A team of researchers affiliated with several institutions in Vietnam and Australia has found that introducing a strain of bacteria known to infect mosquitoes in the wild was more effective in reducing dengue infections than bacteria introduced in the lab. In their paper published in Proceedings of the National Academy of Sciences, the group outlines experiments they have been conducting in Vietnam meant to reduce the number of humans infected with the dengue virus, and what they found as a result.
Dengue fever is not only deadly, it is painful—it has also defied the efforts of scientists seeking a cure, or even a treatment. Because of that lack of progress, scientists have been looking for ways to reduce the number of mosquitoes that carry the virus in human populated areas. Current efforts rely on pesticide sprays which are both expensive and temporary. In this new effort, the researchers looked at the possibility of introducing a bacteria strain that infects dengue-carrying mosquitoes, but not in a way that will lead to resistance.
The researchers settled on wMel, a Wolbachia bacteria strain that prior research has shown to be harmless to mosquitoes but reduces their susceptibility to the dengue virus. If the mosquitos in a given area are less likely to be infected, the team reasoned, than fewer humans would be infected. Testing the idea in the lab showed the mosquitoes were 68 percent less likely to become infected with dengue after sipping infected blood from human patients than were mosquitoes without wMel bacterial infections. The team next tried the same experiment in the wild and were surprised to find that wMel reduced infections by 86 percent. The researchers were unable to explain the difference, but suggest it might be due to a different mosquito diet.

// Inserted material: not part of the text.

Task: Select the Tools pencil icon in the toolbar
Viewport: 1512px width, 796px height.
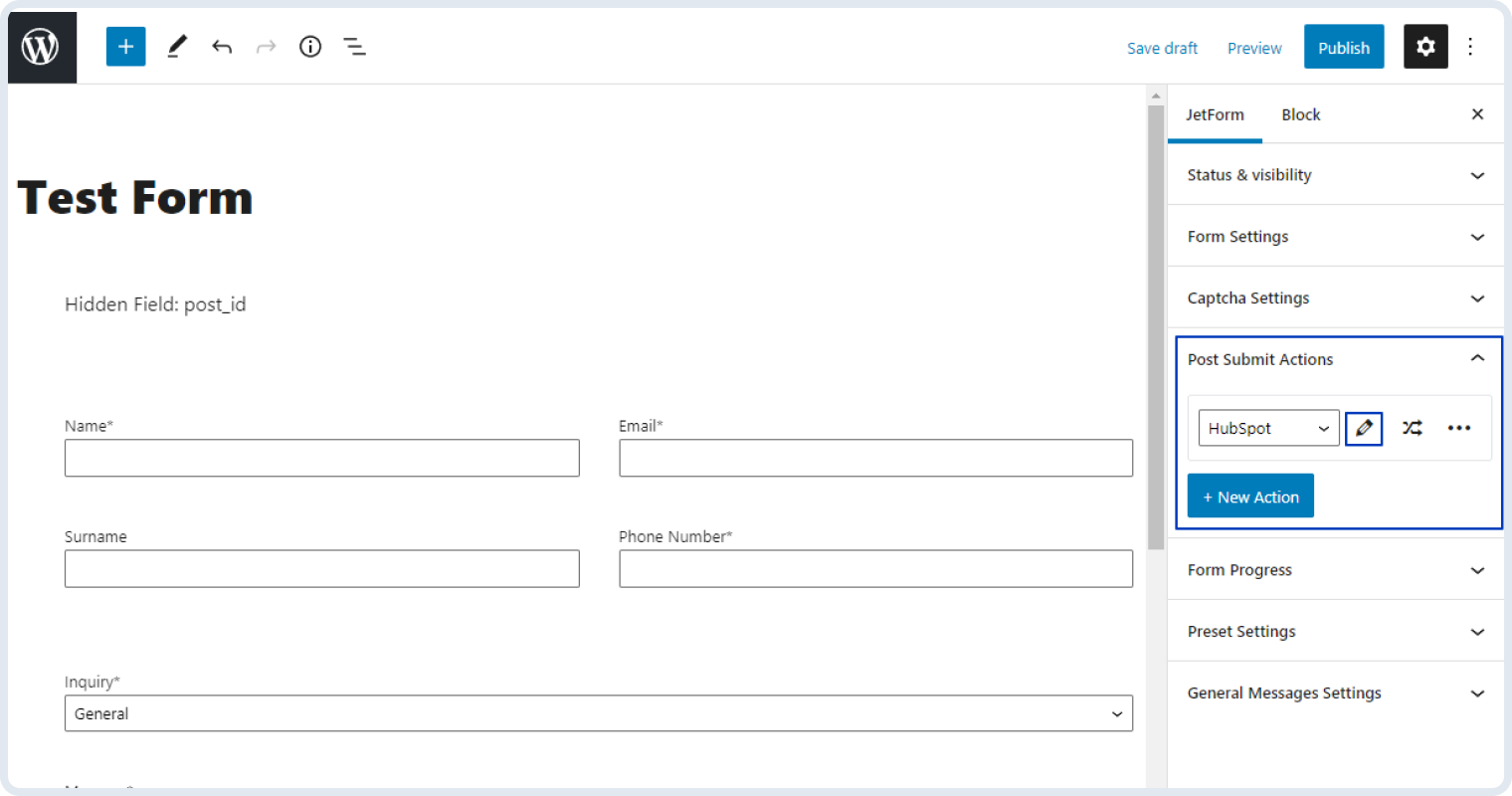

As for how the mosquitoes might be caused to infiltrate a desired area, the researchers note that when infected male mosquitoes mate with uninfected females, the females lay eggs that never hatch. That would give females that become infected with wMel and pass it on to their offspring a reproductive advantage, causing their numbers to increase naturally in the wild. Trials of the approach have already begun, though it is not yet clear if is working.